*Source passage*:
-----
The molar ellipticity changes in the CD spectra were used to determine the pKa of the system. The molar ellipticity at 288 nm (Δε288) versus pH curve (Fig. 2A, inset) was fit to an equation derived from the Henderson–Hasselbalch equation (Bose et al. 2007), assuming that the change in Δε288 is directly proportional to the protonation of H69. Analysis at other wavelengths generated similar curves. This detailed analysis of the pH-dependent ellipticity change reveals an apparent pKa of 6.3 ± 0.2 for the structural change in modified H69.
-----
*Entries supplied*:
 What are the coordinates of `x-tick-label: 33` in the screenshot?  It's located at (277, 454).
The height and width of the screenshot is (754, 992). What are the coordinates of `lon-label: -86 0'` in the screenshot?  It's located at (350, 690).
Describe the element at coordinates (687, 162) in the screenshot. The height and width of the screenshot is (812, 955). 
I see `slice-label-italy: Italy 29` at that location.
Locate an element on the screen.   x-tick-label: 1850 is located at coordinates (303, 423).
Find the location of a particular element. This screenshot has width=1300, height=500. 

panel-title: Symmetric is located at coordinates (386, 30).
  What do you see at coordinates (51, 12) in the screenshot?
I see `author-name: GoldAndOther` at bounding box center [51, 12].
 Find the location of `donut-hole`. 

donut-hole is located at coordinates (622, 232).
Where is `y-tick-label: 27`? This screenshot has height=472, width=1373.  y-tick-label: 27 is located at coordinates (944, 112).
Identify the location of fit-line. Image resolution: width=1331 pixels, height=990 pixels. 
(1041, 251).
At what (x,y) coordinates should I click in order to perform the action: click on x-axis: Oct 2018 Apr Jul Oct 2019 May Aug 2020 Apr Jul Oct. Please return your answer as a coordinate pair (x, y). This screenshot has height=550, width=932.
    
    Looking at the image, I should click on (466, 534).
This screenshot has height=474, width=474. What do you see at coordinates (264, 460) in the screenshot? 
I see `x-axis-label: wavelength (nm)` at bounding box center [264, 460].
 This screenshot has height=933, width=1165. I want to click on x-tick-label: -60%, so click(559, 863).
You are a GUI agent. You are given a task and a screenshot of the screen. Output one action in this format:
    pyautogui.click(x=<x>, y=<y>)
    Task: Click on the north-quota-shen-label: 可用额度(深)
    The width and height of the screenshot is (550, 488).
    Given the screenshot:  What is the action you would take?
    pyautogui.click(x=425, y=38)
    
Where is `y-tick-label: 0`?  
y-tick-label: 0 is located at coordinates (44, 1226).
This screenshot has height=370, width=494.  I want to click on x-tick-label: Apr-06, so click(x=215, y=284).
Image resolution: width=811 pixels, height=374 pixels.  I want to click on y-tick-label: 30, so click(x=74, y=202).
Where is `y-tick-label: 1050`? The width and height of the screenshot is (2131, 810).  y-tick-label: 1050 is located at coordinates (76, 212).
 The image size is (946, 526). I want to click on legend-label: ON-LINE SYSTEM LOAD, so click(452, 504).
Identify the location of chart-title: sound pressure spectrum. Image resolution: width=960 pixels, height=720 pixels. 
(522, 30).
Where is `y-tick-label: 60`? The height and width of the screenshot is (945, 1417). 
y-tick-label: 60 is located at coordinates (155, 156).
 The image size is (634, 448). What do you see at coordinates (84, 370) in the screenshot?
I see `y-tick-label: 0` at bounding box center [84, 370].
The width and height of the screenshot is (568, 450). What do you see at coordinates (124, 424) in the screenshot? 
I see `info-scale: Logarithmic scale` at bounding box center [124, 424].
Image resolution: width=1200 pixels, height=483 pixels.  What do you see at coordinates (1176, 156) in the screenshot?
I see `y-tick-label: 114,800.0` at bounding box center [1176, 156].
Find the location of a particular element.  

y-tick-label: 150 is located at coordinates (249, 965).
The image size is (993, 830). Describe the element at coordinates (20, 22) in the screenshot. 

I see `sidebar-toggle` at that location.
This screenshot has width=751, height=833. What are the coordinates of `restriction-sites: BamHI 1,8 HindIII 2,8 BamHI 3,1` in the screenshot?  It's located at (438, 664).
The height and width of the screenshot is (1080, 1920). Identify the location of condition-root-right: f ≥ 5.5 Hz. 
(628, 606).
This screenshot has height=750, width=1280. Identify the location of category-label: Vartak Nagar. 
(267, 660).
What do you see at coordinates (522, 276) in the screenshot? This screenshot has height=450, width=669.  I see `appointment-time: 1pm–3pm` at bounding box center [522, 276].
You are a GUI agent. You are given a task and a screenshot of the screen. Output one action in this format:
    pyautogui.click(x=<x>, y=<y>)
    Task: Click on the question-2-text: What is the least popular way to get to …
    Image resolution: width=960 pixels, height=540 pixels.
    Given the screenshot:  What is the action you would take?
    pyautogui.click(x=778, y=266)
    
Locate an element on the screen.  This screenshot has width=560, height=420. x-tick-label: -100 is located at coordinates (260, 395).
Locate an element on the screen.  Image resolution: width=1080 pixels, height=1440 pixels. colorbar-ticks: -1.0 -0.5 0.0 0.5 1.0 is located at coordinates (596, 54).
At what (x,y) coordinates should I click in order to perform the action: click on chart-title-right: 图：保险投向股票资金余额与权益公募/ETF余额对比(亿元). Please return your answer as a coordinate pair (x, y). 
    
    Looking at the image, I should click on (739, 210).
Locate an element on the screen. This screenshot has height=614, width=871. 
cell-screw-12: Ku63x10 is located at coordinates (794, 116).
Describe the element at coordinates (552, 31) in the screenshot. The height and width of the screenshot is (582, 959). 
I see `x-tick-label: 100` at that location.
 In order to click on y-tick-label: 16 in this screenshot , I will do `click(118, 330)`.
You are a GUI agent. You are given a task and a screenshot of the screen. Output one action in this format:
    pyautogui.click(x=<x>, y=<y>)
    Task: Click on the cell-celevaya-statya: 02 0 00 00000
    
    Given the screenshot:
-----
*Questions to answer*:
A) In the CD analysis passage, what apparent pKa does the analysis reveal for the structural change in modified H69?
B) Reproduce the stretch of the CD analysis passage from "The molar ellipticity changes" through "in modified H69.".
C) List every item that appears inside parentheses in the CD analysis passage.

*Response list*:
A) 6.3 ± 0.2

B)
The molar ellipticity changes in the CD spectra were used to determine the pKa of the system. The molar ellipticity at 288 nm (Δε288) versus pH curve (Fig. 2A, inset) was fit to an equation derived from the Henderson–Hasselbalch equation (Bose et al. 2007), assuming that the change in Δε288 is directly proportional to the protonation of H69. Analysis at other wavelengths generated similar curves. This detailed analysis of the pH-dependent ellipticity change reveals an apparent pKa of 6.3 ± 0.2 for the structural change in modified H69.

C)
Δε288
Fig. 2A, inset
Bose et al. 2007